Our days truly are a roller coaster here. One minute we are down so low I wonder if we can find our way back up and then she pulls a ridiculous one liner like that out and we are flying high without a care in the world. Oh how I love that little girl. I just don't know what I'd do without her.

Thursday, November 04, 2010

Where's October

Seriously, what on earth happened to October? I feel like I went to sleep one day and when I woke up, "BAM!" October had mysteriously vanished and we were well on our way into November. So, just to prove to myself that October did indeed happen, here's a recap of our month.

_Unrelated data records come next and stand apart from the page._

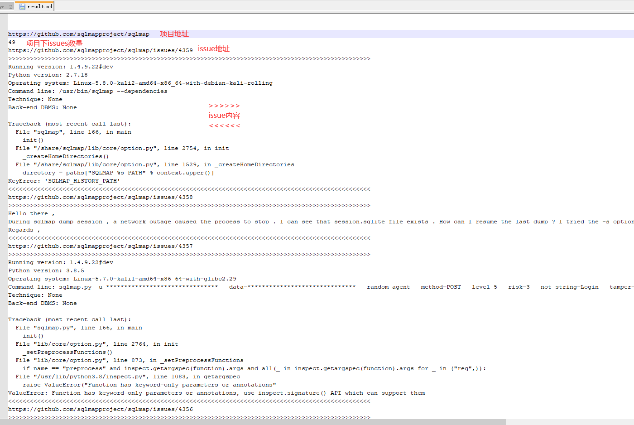The width and height of the screenshot is (634, 425).
Task: Click the red issue内容 annotation
Action: (224, 115)
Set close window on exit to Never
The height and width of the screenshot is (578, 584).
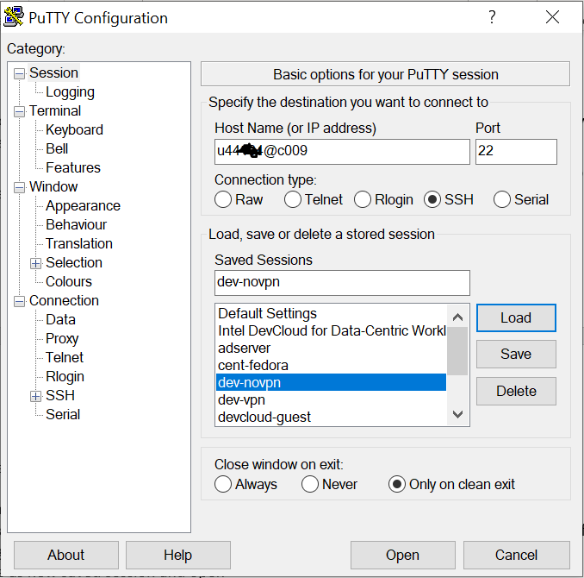click(310, 484)
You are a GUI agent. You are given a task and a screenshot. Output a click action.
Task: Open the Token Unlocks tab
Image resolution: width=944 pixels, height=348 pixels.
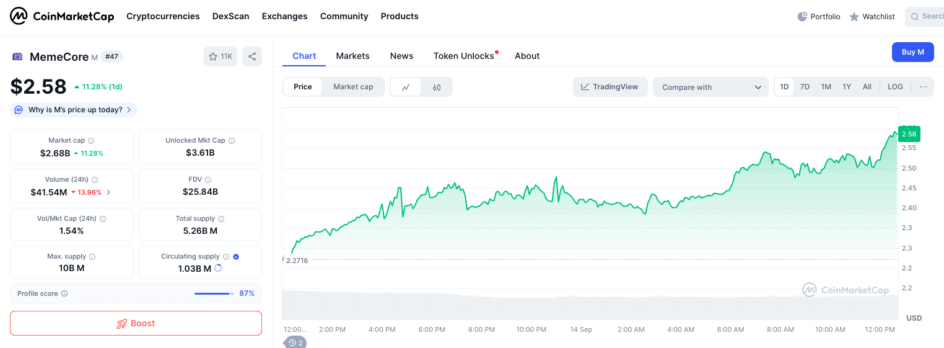pos(464,56)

Hannah played soccer the whole month although we really must use that term loosely. It's more like she whined and complained about soccer the whole month, but refused to actually quit. Soccer is now over and we can all breathe a huge sigh of relief that we will never make that mistake again! (She sure did love her uniform though!)

The first week of the month my dad came to visit and we carted him around the whole week to all of Hannah's appointments and classes. He got to go grocery shopping, to the dentist, to OT, to soccer, to the doctor, to the museum, to a zoo class and to an animal class at the YMCA. The poor guy didn't get to do ANYTHING touristy or restful! The day my dad left, Kyle's brother and his fiance arrived for 4 days with their dog/small horse. Hannah loved Kahlua even though she outweighed her by close to 100 pounds! While our guests were here I managed to come down with an awful cough that decided to hang out for ALL of October (more about that later).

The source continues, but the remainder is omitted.